*Brief 1*:
According to the financial report excerpt, how often does the company expect to perform maintenance turnarounds?
*Brief 2*:
Rewrite the records with "tab" replaced by "page", leaving everything else unchanged and omitting the pictures.

#### Quoted text ####

We recorded maintenance capital expenditures related to the turnaround and our capital spares project in the amount of $1.2 million for the three-months ended March 31, 2016 compared to approximately $38.3 million for the three-months ended March 31, 2015. We expect to perform maintenance turnarounds approximately every four years, which will typically last approximately four weeks and cost approximately $24.0 million per turnaround. We will perform significant maintenance capital projects at our facility during a turnaround to minimize disruption to our operations, and capitalize the costs related to these projects as property, plant and equipment and will classify the amounts as maintenance capital expenditures. We executed a turnaround as part of our debottlenecking project which was completed in April 2015. We expect that the next turnaround will occur in 2018.
We did not have any expansion capital expenditures during the three-months ended March 31, 2016 as compared to approximately $104.8 million for the three-months ended March 31, 2015, respectively, for expenditures related to our budgeted capital projects. Please read “Our Debottlenecking Project” for total debottlenecking project expenditures.
Working Capital
Working capital is the amount by which total current assets exceed total current liabilities. Our working capital requirements have been, and we expect will continue to be, primarily driven by changes in accounts receivable and accounts payable. Factors impacting changes in accounts receivable and accounts payable could include the timing of collections from customers, payments to suppliers, as well as the level of spending for capital expenditures and changes in the market prices of raw materials that we purchase in the normal course of business.
Working capital at March 31, 2016 was a deficit of $37.5 million, consisting of $56.5 million in total current assets and $94.0 million in total current liabilities. Working capital at December 31, 2015 was a deficit of $16.5 million, consisting of $57.7 million in total current assets and $74.2 million in total current liabilities. The decrease in working capital as of March 31, 2016 was primarily due to a cash distribution declared to our common unitholders by the board of directors of our general partner for the quarter ended December 31, 2015, that was paid on April 8, 2016.

CASH FLOWS
Our profits, operating cash flows and cash available for distribution are subject to changes in the prices of our products and natural gas, which is our primary feedstock. Our products and feedstocks are commodities and, as such, their prices can be volatile in response to numerous factors outside of our control.

37


The following table summarizes our unaudited condensed consolidated statements of cash flows:
 
For the Three-Months
Ended March 31,
 
2016
 
2015
 
(in thousands)
Net cash provided by (used in):
 
 
 
Operating activities
16,832

 
13,989

Investing activities
(1,030
)
 
(65,209
)
Financing activities
(2,533
)
 
34,787

Net increase (decrease) in cash and cash equivalents
13,269

 
(16,433
)

#### Material supplied ####

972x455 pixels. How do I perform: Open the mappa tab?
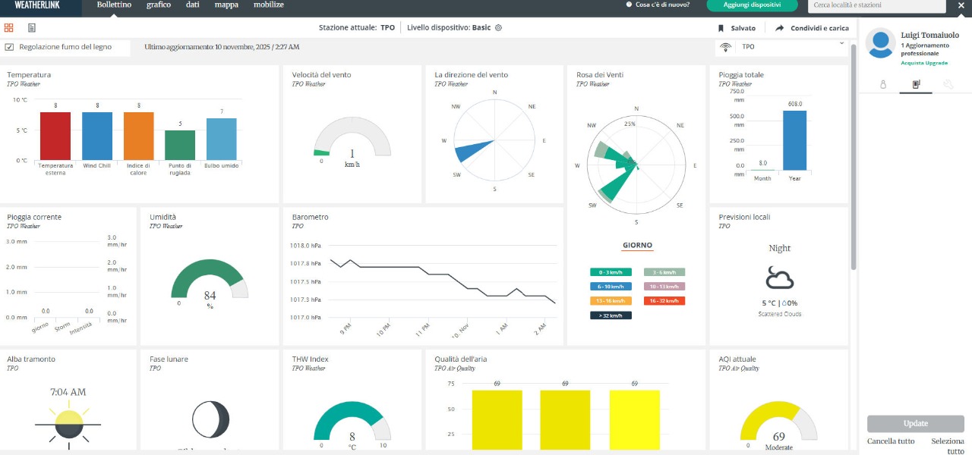[226, 5]
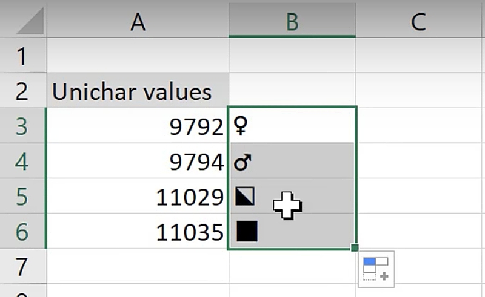The height and width of the screenshot is (297, 485).
Task: Click the cell containing 9792
Action: pos(138,126)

####

*Right answer 1*:
Approximately every four years.

*Right answer 2*:
972x455 pixels. How do I perform: Open the mappa page?
[226, 5]
The height and width of the screenshot is (297, 485).
Task: Click the cell containing 9792
Action: pos(138,126)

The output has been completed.